● **Data provided**:
○ ○ ○

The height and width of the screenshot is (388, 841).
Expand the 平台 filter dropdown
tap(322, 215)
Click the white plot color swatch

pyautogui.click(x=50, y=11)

○ ○ ○

● **What you have to do**:
Write out every entry again exactly, please, with nothing missing.

● **Result for this task**:
The height and width of the screenshot is (388, 841).
Expand the 平台 filter dropdown
tap(322, 215)
Click the white plot color swatch

pyautogui.click(x=50, y=11)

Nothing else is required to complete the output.